Pompeo says Hong Kong no longer qualifies as autonomous from China
Secretary of State Mike Pompeo on Wednesday said the U.S. no longer views Hong Kong as politically autonomous from China, a stark escalation in response to China’s plan to impose new security restrictions on the territory.
“Today, I reported to Congress that Hong Kong is no longer autonomous from China, given facts on the ground,” the secretary wrote on Twitter. “The United States stands with the people of Hong Kong.”
Today, I reported to Congress that Hong Kong is no longer autonomous from China, given facts on the ground. The United States stands with the people of Hong Kong.
— Secretary Pompeo (@SecPompeo) May 27, 2020
Pompeo clarified in a further statement that China’s expected passage of a national security law meant to impose more restrictions on Hong Kong’s autonomy will not allow for Washington to “continue to warrant treatment under United States laws in the same manner as U.S. laws were applied to Hong Kong before July 1997.”
“After careful study of developments over the reporting period, I certified to Congress today that Hong Kong does not continue to warrant treatment under United States laws in the same manner as U.S. laws were applied to Hong Kong before July 1997. No reasonable person can assert today that Hong Kong maintains a high degree of autonomy from China, given facts on the ground,” the secretary said.

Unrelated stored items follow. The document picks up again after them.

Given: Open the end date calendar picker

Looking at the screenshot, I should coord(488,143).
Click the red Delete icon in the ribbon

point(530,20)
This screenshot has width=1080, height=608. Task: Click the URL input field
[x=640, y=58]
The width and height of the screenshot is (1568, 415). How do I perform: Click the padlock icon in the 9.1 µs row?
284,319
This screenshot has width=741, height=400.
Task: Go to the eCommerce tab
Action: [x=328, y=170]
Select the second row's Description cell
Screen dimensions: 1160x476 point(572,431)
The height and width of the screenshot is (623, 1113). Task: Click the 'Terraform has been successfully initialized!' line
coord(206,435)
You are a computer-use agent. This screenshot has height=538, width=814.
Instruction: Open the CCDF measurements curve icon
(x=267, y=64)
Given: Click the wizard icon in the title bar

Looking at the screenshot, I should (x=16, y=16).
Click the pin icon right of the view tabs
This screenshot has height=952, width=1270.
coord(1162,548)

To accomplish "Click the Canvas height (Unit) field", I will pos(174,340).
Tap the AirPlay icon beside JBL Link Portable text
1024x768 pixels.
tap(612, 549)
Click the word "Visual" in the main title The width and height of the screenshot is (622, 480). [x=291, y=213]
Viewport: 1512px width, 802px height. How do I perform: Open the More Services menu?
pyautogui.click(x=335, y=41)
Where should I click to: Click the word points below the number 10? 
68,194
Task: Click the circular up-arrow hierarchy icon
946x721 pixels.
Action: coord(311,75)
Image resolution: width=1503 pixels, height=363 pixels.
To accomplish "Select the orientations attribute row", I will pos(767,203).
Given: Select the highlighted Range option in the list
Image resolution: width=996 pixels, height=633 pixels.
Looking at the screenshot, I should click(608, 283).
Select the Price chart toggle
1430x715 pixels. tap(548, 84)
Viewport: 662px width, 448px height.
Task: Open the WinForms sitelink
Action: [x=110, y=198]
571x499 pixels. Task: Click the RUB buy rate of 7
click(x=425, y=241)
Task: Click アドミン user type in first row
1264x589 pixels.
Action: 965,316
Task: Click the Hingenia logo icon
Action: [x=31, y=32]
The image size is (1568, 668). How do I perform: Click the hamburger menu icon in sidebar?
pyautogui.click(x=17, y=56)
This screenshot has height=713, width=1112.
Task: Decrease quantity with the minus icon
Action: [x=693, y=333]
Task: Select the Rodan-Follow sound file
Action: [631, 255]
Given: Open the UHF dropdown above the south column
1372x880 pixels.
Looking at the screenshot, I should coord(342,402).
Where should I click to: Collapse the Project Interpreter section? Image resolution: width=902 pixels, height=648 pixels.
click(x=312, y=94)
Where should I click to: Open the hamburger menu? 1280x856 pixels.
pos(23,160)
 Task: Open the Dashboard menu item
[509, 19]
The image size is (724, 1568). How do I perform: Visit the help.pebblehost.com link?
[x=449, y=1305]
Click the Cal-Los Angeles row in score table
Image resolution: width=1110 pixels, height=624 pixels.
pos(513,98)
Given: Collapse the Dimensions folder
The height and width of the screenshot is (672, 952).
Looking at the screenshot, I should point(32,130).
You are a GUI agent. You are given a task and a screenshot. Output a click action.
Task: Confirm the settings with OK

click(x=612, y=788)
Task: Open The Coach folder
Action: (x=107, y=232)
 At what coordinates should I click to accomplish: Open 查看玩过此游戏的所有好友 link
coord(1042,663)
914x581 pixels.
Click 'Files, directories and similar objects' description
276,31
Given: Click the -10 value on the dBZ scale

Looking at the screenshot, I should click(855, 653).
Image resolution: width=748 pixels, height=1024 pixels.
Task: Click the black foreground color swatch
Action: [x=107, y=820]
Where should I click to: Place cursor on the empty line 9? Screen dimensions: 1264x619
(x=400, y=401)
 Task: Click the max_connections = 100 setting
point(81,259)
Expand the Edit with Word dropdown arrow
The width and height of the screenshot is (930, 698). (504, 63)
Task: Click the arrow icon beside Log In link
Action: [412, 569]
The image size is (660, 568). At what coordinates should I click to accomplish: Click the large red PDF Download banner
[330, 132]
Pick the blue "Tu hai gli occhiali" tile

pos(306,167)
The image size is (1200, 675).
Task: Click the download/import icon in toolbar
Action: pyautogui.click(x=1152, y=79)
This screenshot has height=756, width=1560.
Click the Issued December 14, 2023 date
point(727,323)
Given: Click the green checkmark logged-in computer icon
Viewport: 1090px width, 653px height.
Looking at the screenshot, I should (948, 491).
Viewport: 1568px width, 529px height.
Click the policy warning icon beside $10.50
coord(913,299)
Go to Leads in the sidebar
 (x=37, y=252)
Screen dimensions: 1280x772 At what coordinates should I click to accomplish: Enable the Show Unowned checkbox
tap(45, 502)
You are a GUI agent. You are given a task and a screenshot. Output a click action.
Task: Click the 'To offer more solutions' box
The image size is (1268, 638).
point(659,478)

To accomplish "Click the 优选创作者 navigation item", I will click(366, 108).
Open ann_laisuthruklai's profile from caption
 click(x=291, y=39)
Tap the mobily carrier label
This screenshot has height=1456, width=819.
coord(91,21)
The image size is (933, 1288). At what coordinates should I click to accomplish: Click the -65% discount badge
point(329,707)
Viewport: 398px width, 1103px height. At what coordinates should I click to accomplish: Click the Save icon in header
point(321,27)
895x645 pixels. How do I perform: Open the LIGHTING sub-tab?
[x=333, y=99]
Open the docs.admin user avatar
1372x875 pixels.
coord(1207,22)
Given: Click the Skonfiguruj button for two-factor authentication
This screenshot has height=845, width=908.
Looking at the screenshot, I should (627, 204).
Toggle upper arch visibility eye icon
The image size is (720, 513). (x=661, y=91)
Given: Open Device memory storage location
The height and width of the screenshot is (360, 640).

The U.S. since 1992 has had separate political, economic and trade relations with Hong Kong. The policy carried over when the territory was transferred from British rule to Beijing control in 1997 and is part of how the U.S. views China’s “one country, two systems” policy.
The separation between mainland China and Hong Kong has allowed the city-territory to flourish as a global financial capital and drawn international praise for its high degree of political and individual freedoms.
Yet recent moves by Beijing to exert more control over the territory has sparked massive and popular protests. These include opposition to a proposed law in the Hong Kong legislature in 2019 that would allow extradition to China for criminal offenses. It was later withdrawn in the face of mass protests.
Hong Kong residents took to the streets on Wednesday in opposition to Beijing’s proposed “national security law,” criticized as imposing on the territory broad authority to arrest people for acts described as “secession, subversion and terrorism.”
Protesters also opposed legislation recently introduced by Hong Kong lawmakers that would criminalize criticism of the Chinese national anthem.
The increasing efforts by China to exercise control over Hong Kong has received push back from the United Kingdom, Canada, Australia and the European Union.
But the announcement Wednesday by Pompeo is the most concrete action taken against Beijing as relations between the U.S. and China have fallen to one of the lowest points in recent history, largely over the novel coronavirus pandemic.
President Trump has called for China to be held accountable for the virus’s spread. COVID-19, the disease caused by the novel coronavirus, first broke out in China, and the U.S has argued that Beijing could have done more to prevent its spread.
Yet it’s unclear what the revocation of the U.S.’s “special status” for Hong Kong means for Washington’s relations with both the territory and Beijing.
The move could hinder visa-free travel access for Americans and revert their obligations to those of China’s rules. In 2018, there was known to be approximately 85,000 Americans living in Hong Kong while more than 1,300 U.S. firms, including 726 regional operations were located in the territory, according to a 2018 fact sheet by the State Department.
The U.S. trade surplus with Hong Kong is the single largest with a U.S. trading partner, according to the State Department, with a surplus of $32.6 billion in 2017.
Hong Kong largely imports American aircraft, spacecraft, electric machinery, pearls, gold, diamonds, art, meat, fruit and nuts, according to the State Department, and U.S. companies are one of the largest sources of foreign direct investment in the territory.
Beijing officials have pushed back on international calls condemning China’s efforts to exercise control over Hong Kong, saying foreign governments are interfering in Chinese sovereignty. They have threatened countermeasures, specifically against the U.S.
“I want to stress that Hong Kong is China’s Hong Kong and the Hong Kong affairs are purely China’s internal affairs,” Chinese Foreign Ministry Spokesperson Zhao Lijian said in a briefing with reporters on Monday.
“The US has no right to wantonly comment or interfere. If the US is bent on harming China’s interests, China will have to take all necessary measures to fight back.”